Is std::mutex sequentially consistent?
Asked Answered
M

2

19

Say, I have two threads A and B writing to a global Boolean variables fA and fB respectively which are initially set to false and are protected by std::mutex objects mA and mB respectively:

// Thread A
mA.lock();
assert( fA == false );
fA = true;
mA.unlock();

// Thread B
mB.lock()
assert( fB == false );
fB = true;
mB.unlock()

Is it possible to observe the modifications on fA and fB in different orders in different threads C and D? In other words, can the following program

#include <atomic>
#include <cassert>
#include <iostream>
#include <mutex>
#include <thread>
using namespace std;

mutex mA, mB, coutMutex;
bool fA = false, fB = false;

int main()
{
    thread A{ []{
            lock_guard<mutex> lock{mA};
            fA = true;
        } };
    thread B{ [] {
            lock_guard<mutex> lock{mB};
            fB = true;
        } };
    thread C{ [] { // reads fA, then fB
            mA.lock();
            const auto _1 = fA;
            mA.unlock();
            mB.lock();
            const auto _2 = fB;
            mB.unlock();
            lock_guard<mutex> lock{coutMutex};
            cout << "Thread C: fA = " << _1 << ", fB = " << _2 << endl;
        } };
    thread D{ [] { // reads fB, then fA (i. e. vice versa)
            mB.lock();
            const auto _3 = fB;
            mB.unlock();
            mA.lock();
            const auto _4 = fA;
            mA.unlock();
            lock_guard<mutex> lock{coutMutex};
            cout << "Thread D: fA = " << _4 << ", fB = " << _3 << endl;
        } };
    A.join(); B.join(); C.join(); D.join();
}

legally print

Thread C: fA = 1, fB = 0
Thread D: fA = 0, fB = 1

according to the C++ standard?

Note: A spin-lock can be implemented using std::atomic<bool> variables using either sequential consistent memory order or acquire/release memory order. So the question is whether an std::mutex behaves like a sequentially consistent spin-lock or an acquire/release memory order spin-lock.

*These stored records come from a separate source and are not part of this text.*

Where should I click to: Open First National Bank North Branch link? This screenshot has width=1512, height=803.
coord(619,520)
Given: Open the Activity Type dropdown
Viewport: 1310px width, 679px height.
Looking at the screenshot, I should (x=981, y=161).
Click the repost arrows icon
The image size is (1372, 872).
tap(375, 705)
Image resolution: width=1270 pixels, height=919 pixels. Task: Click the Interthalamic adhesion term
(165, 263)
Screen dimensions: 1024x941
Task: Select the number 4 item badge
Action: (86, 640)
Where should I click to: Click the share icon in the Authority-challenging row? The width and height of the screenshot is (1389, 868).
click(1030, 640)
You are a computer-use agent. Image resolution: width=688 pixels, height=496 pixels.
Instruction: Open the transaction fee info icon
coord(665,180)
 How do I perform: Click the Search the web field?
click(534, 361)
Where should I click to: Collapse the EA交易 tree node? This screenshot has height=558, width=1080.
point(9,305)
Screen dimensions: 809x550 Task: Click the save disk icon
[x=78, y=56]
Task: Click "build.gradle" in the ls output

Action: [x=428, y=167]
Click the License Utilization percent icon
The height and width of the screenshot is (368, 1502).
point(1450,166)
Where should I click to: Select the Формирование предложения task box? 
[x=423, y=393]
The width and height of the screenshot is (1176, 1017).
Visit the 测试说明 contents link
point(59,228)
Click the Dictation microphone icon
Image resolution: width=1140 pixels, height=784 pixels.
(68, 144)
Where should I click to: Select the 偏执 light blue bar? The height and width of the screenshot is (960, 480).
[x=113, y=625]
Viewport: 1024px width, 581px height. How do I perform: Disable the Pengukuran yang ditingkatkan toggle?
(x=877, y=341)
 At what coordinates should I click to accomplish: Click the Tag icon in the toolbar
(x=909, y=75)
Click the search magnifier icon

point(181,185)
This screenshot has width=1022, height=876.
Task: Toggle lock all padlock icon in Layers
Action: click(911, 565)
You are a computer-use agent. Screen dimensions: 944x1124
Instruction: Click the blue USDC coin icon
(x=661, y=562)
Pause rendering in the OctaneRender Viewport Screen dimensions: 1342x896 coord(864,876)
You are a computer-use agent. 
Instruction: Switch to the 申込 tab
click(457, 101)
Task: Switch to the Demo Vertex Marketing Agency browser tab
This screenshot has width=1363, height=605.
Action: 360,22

Metternich answered 25/1, 2017 at 9:12 Comment(1)
Edited my answer (not sure if you get notified for that) and now it's almost the opposite of before, std::mutex is like an acquire/release spinlock but also the output you gave is impossibleBeore
B
9

Yes, that is allowed That output isn't possible, but std::mutex is not necessarily sequentially consistent. Acquire/release is enough to rule out that behaviour.

std::mutex is not defined in the standard to be sequentially consistent, only that

30.4.1.2 Mutex types [thread.mutex.requirements.mutex]

11 Synchronization: Prior unlock() operations on the same object shall synchronize with (1.10) this operation [lock()].

Synchronize-with seems to be defined in the same was as std::memory_order::release/acquire (see this question).
As far as I can see, an acquire/release spinlock would satisfy the standards for std::mutex.

Big edit:

However, I don't think that means what you think (or what I thought). The output is still not possible, since acquire/release semantics are enough to rule it out. This is a kind of subtle point that is better explained here. It seems obviously impossible at first but I think it's right to be cautious with stuff like this.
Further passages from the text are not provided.